Judge Robert E. Richardson was appointed to the bench in the circuit that covers Greenbrier and Pocahontas Counties on May 21, 2014. He was elected in 2016 and re-elected in 2024 to the newly renumbered Twenty-Ninth Judicial Circuit (Greenbrier and Pocahontas Counties).
Judge Richardson grew up in Lewisburg and graduated from Greenbrier East High School in 1980. He received a bachelor’s degree in political science from West Virginia University in 1984. While a student at WVU, he was the school’s first recipient of the Truman Scholarship (a national award presented to recognize leadership potential in public service). He also served as the WVU Mountaineer mascot during the 1982-83 academic year. Judge Richardson received a law degree in 1987 from the University of Virginia School of Law, where he was an editor of the Virginia Law Review, and he received a master of laws degree (LL.M.) from the Georgetown University Law Center in 1989.
Judge Richardson began his legal career with the Institute for Public Representation in Washington, D.C., where he worked primarily on matters concerning the civil rights of persons with disabilities. While in that position, he served as an adjunct professor at the Georgetown University Law Center. He returned to West Virginia in 1990 to work with West Virginia Legal Services Plan (now Legal Aid of West Virginia) as the managing attorney of its Clarksburg office. He also taught part-time as an adjunct faculty member at the West Virginia University College of Law. After a decade of public interest legal work, he returned to his hometown of Lewisburg in 1997 to pursue the private practice of law and opened his own firm in 2000.

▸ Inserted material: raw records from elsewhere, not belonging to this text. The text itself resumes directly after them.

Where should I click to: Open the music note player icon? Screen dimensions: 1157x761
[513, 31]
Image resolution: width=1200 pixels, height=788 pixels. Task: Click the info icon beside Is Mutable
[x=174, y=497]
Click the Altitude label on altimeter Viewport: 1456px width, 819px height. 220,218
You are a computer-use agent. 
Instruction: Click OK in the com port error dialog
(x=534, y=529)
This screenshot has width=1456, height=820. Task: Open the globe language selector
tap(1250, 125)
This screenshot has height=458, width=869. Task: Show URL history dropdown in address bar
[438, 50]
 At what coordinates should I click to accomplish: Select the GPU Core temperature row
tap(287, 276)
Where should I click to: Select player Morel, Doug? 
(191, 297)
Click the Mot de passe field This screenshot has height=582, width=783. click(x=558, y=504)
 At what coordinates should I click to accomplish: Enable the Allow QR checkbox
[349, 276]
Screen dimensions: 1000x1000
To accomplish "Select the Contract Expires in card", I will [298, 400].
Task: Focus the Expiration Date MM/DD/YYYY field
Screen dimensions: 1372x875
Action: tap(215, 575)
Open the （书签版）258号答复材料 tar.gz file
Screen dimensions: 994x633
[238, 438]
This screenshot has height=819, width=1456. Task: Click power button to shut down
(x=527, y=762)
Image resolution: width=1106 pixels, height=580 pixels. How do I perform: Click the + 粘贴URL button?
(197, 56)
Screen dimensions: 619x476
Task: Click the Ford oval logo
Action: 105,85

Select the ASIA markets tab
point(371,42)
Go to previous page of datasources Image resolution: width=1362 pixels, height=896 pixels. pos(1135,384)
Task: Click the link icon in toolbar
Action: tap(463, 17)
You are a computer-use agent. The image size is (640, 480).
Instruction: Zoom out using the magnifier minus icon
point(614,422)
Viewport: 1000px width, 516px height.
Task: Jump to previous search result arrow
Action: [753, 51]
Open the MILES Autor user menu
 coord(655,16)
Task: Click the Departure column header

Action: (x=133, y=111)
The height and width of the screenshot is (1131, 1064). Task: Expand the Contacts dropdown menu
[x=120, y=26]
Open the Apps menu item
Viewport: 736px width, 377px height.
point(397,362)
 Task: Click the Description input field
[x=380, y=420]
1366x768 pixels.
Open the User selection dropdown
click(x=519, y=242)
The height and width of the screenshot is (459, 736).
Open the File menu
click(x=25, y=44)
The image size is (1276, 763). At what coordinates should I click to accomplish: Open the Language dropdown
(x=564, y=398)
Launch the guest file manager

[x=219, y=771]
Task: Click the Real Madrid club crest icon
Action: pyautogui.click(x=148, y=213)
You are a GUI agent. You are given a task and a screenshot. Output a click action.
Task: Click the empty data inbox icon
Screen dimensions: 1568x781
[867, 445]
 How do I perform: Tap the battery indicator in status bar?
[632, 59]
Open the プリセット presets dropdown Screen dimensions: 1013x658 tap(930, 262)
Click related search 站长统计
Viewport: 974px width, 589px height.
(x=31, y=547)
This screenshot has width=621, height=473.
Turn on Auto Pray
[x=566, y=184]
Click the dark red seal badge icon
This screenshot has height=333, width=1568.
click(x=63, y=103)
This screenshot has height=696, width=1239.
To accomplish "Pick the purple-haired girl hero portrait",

His community service has included work on the boards of directors of several local and statewide organizations, including Almost Heaven Habitat for Humanity, Habitat for Humanity of West Virginia, Legal Aid of West Virginia, the Greenbrier Youth Camp, and HospiceCare. For 25 years, he served as the Director of the West Virginia Older 4-H Members Conference, a weeklong leadership development program for high school and college-age youth, and he has been inducted into the West Virginia 4-H Hall of Fame.
He and his wife, Susan, live in Greenbrier County.